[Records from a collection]
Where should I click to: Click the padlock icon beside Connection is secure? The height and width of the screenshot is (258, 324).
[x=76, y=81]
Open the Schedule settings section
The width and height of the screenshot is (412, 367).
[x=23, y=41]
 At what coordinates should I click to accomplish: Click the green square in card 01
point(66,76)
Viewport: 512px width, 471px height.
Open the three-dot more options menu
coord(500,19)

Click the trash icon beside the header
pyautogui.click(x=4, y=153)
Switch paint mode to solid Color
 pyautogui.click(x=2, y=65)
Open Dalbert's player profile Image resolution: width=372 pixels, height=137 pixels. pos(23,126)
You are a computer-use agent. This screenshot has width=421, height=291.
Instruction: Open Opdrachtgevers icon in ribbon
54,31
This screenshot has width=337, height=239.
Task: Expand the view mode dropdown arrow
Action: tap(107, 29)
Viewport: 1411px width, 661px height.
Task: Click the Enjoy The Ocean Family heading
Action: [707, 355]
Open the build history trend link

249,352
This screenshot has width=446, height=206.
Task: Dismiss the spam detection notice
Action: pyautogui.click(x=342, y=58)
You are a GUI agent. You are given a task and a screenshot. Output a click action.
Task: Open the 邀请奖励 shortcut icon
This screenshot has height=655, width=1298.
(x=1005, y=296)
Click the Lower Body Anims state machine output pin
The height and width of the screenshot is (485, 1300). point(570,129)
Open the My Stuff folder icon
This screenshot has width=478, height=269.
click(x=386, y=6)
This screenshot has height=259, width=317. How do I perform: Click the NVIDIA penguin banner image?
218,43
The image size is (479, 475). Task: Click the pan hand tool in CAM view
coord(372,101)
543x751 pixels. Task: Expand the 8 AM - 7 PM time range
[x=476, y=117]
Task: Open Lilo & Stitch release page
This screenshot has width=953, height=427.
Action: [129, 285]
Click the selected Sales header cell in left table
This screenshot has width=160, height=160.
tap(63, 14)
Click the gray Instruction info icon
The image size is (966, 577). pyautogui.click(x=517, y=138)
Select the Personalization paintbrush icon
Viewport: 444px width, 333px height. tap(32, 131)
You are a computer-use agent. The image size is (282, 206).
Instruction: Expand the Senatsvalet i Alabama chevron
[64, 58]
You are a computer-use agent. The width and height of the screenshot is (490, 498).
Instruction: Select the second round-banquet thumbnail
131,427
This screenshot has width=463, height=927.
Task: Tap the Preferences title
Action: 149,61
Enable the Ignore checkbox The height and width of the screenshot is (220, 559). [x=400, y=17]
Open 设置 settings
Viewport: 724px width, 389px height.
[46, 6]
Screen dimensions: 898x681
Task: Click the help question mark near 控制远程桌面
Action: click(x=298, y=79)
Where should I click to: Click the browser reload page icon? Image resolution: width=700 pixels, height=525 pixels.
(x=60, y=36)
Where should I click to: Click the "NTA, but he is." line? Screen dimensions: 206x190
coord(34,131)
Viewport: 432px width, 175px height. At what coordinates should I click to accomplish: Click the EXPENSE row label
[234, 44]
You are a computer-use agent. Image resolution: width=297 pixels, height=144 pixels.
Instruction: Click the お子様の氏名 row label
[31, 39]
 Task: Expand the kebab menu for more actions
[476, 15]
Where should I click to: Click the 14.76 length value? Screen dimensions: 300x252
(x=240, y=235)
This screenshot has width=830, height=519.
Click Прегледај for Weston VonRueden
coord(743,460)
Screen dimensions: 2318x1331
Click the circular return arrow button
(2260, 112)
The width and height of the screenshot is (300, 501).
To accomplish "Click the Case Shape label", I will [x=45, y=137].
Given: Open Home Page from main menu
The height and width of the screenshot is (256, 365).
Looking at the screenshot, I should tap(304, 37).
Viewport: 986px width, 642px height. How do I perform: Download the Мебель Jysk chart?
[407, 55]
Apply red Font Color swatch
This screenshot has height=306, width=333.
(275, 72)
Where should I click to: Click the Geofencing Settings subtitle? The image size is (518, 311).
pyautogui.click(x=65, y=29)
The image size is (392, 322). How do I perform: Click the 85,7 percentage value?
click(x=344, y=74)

- _THE TASK_:
Your response should contain each line of the entries above that holds the string "computer".

- _THE COMPLETED TASK_:
You are a computer-use agent. This screenshot has width=421, height=291.
You are a computer-use agent. The image size is (282, 206).
You are a computer-use agent. The width and height of the screenshot is (490, 498).
You are a computer-use agent. Image resolution: width=297 pixels, height=144 pixels.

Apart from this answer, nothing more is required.